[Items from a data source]
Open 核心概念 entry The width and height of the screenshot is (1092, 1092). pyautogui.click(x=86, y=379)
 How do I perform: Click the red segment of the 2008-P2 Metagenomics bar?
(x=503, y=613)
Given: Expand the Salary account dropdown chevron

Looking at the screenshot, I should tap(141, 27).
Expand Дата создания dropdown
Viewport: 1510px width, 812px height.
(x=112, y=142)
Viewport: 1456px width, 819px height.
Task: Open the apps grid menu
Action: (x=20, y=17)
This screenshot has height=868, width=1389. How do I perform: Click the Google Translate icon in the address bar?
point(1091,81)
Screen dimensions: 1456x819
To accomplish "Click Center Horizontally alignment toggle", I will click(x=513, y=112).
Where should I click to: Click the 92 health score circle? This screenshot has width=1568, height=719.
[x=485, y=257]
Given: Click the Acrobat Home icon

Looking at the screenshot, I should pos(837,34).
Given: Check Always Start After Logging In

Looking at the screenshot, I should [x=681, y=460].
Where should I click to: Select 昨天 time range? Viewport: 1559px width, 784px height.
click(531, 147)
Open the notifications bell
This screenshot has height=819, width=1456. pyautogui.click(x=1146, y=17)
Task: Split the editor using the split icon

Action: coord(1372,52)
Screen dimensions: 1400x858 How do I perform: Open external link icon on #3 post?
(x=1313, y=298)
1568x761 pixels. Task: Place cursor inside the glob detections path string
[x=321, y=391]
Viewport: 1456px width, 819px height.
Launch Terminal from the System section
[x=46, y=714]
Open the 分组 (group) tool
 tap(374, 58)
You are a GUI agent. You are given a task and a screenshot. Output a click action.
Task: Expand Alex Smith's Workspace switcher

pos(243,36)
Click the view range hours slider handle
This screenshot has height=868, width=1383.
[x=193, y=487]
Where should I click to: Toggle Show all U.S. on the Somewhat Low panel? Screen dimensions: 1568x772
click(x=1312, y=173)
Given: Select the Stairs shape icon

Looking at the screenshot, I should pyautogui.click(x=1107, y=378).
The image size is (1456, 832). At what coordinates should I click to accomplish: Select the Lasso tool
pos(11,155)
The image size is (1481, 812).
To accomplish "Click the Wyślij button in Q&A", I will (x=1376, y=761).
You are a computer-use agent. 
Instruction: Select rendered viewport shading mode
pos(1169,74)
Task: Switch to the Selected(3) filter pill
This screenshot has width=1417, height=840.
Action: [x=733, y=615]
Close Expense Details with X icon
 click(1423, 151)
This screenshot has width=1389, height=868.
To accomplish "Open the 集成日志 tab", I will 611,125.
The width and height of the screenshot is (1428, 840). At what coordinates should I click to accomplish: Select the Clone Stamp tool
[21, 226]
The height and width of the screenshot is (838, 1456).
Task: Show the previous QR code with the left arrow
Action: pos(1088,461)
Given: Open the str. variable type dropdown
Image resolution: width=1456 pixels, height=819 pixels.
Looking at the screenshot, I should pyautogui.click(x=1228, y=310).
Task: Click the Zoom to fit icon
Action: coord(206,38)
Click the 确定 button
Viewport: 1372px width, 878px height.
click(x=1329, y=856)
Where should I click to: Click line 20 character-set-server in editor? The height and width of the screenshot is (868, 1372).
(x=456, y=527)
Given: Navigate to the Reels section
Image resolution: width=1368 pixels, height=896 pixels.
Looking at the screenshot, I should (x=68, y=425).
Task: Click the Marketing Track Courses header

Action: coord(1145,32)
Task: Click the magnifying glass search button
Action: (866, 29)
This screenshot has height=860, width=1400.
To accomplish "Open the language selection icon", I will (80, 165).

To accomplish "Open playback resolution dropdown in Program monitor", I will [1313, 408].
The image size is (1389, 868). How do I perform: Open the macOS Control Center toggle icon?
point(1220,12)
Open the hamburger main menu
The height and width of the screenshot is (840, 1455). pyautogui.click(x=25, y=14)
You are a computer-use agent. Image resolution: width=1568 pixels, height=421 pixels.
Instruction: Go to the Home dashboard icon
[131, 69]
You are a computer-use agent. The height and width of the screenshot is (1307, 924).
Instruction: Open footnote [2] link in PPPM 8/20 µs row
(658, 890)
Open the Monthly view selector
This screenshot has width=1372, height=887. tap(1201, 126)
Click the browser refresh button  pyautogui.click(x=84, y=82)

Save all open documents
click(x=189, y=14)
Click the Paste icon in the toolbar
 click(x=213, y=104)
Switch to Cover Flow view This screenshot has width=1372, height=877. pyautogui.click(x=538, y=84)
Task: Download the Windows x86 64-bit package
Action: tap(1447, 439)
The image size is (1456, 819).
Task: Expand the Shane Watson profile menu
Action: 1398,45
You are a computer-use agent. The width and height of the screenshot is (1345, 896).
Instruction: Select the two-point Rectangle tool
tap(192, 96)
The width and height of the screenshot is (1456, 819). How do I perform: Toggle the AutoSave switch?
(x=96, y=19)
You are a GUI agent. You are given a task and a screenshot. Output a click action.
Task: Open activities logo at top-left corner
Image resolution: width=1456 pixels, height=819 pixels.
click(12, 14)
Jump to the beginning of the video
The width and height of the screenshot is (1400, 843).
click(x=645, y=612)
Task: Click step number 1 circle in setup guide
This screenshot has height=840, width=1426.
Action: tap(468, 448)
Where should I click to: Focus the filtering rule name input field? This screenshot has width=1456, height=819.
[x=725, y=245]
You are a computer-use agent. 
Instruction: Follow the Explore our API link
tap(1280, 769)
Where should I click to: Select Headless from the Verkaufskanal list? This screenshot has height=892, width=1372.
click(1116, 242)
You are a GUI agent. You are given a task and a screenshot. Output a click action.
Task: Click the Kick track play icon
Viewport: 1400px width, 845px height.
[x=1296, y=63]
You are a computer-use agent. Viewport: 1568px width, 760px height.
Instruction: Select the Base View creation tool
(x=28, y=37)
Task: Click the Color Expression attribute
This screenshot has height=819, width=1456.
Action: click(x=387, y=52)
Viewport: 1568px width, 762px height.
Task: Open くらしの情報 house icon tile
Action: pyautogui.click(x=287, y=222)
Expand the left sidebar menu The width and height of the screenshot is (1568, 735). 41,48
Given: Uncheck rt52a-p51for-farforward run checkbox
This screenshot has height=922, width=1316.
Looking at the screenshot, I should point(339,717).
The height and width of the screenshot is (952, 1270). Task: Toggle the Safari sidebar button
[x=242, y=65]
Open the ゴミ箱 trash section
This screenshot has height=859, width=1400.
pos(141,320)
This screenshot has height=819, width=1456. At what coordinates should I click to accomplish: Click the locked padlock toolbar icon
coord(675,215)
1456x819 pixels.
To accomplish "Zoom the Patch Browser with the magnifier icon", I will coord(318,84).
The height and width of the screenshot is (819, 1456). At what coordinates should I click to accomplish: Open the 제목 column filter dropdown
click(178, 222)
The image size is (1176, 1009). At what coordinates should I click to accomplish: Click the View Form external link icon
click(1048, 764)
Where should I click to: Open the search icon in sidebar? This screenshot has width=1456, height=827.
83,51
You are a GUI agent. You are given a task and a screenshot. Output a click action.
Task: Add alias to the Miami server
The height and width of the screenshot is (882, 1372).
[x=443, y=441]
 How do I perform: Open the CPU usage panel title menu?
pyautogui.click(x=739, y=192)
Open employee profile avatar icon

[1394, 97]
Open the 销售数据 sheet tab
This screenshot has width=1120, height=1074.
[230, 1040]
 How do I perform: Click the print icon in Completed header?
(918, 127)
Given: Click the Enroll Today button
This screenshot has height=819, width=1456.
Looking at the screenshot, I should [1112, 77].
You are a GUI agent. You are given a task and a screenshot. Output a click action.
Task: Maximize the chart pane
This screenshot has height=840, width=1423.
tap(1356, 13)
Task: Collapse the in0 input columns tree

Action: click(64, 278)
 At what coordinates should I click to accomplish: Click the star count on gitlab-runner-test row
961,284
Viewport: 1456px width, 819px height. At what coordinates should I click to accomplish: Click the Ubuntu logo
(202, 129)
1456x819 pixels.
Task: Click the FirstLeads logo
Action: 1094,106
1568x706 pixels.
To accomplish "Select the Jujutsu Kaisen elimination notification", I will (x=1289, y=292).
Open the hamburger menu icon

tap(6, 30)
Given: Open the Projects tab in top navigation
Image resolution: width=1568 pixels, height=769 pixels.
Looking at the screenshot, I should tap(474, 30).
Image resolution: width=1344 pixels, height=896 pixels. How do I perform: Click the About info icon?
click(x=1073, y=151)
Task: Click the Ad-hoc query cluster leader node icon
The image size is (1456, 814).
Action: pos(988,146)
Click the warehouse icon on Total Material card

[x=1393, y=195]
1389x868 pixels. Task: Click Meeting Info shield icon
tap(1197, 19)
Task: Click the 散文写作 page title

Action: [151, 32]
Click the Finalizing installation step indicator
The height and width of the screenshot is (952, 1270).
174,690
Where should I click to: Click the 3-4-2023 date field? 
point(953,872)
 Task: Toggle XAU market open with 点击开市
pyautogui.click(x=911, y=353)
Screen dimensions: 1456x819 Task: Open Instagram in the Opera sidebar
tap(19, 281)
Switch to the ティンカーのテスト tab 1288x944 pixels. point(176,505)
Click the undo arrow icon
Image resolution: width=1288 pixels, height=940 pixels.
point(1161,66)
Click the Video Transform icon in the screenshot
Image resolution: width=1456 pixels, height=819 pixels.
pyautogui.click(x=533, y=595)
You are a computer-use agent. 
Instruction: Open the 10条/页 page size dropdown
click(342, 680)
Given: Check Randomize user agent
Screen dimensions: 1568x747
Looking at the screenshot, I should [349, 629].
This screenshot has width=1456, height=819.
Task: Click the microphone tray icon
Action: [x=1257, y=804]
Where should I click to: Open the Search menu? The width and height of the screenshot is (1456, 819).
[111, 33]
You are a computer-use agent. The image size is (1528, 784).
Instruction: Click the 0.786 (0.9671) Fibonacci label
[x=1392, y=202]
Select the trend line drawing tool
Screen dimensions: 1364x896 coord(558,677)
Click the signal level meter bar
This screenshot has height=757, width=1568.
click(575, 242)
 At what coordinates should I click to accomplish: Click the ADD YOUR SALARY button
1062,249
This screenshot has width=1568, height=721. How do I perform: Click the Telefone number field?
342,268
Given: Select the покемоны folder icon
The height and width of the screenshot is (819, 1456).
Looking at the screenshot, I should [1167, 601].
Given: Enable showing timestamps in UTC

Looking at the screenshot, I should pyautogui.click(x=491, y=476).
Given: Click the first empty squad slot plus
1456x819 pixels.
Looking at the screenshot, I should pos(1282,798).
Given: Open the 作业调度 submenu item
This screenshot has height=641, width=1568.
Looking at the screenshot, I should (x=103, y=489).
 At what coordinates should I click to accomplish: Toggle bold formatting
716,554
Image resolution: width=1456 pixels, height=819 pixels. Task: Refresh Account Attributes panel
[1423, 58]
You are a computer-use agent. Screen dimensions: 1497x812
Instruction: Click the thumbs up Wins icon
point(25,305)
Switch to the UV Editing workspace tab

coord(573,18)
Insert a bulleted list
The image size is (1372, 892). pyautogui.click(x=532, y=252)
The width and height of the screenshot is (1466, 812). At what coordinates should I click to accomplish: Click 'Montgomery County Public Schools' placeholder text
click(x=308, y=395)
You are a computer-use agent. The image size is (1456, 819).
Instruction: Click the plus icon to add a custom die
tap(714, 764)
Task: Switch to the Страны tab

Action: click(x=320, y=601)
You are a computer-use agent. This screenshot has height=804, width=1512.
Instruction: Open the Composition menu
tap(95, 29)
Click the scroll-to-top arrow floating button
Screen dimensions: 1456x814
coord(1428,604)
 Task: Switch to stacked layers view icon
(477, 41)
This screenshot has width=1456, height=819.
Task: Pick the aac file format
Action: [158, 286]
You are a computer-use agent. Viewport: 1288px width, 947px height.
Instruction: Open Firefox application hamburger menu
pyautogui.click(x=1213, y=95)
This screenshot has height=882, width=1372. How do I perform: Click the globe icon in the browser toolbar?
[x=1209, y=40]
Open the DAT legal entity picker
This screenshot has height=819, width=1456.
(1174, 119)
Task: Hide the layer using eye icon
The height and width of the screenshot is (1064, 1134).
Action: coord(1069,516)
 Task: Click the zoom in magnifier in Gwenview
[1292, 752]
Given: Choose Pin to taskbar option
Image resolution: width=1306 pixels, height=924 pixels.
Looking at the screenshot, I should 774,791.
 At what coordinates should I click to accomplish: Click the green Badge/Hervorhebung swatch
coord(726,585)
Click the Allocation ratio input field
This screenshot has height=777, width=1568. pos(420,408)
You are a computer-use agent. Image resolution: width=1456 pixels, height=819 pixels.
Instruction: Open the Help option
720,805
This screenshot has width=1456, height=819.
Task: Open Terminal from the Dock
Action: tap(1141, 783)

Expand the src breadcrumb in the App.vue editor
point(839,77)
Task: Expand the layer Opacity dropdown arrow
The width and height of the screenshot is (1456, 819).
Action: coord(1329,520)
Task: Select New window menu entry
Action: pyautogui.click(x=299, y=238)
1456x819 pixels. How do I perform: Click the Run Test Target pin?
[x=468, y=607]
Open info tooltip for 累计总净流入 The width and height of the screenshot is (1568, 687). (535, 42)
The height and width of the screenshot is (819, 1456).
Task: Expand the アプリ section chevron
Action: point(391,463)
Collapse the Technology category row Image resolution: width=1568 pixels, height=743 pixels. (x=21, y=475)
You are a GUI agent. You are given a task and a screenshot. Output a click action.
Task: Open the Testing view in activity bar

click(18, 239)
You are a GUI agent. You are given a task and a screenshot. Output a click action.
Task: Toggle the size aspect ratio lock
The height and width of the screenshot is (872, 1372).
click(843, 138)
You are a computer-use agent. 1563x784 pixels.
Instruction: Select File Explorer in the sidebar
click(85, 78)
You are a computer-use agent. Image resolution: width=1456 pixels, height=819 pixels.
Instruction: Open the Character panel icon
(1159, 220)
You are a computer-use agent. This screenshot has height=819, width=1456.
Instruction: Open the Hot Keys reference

What is expected
Please make an exact copy of the lines above from the line with "Close Expense Details with X icon" through the line with "Given: Navigate to the Reels section", both ends included.

Result of this task
Close Expense Details with X icon
 click(1423, 151)
This screenshot has width=1389, height=868.
To accomplish "Open the 集成日志 tab", I will 611,125.
The width and height of the screenshot is (1428, 840). At what coordinates should I click to accomplish: Select the Clone Stamp tool
[21, 226]
The height and width of the screenshot is (838, 1456).
Task: Show the previous QR code with the left arrow
Action: pos(1088,461)
Given: Open the str. variable type dropdown
Image resolution: width=1456 pixels, height=819 pixels.
Looking at the screenshot, I should pyautogui.click(x=1228, y=310).
Task: Click the Zoom to fit icon
Action: coord(206,38)
Click the 确定 button
Viewport: 1372px width, 878px height.
click(x=1329, y=856)
Where should I click to: Click line 20 character-set-server in editor? The height and width of the screenshot is (868, 1372).
(x=456, y=527)
Given: Navigate to the Reels section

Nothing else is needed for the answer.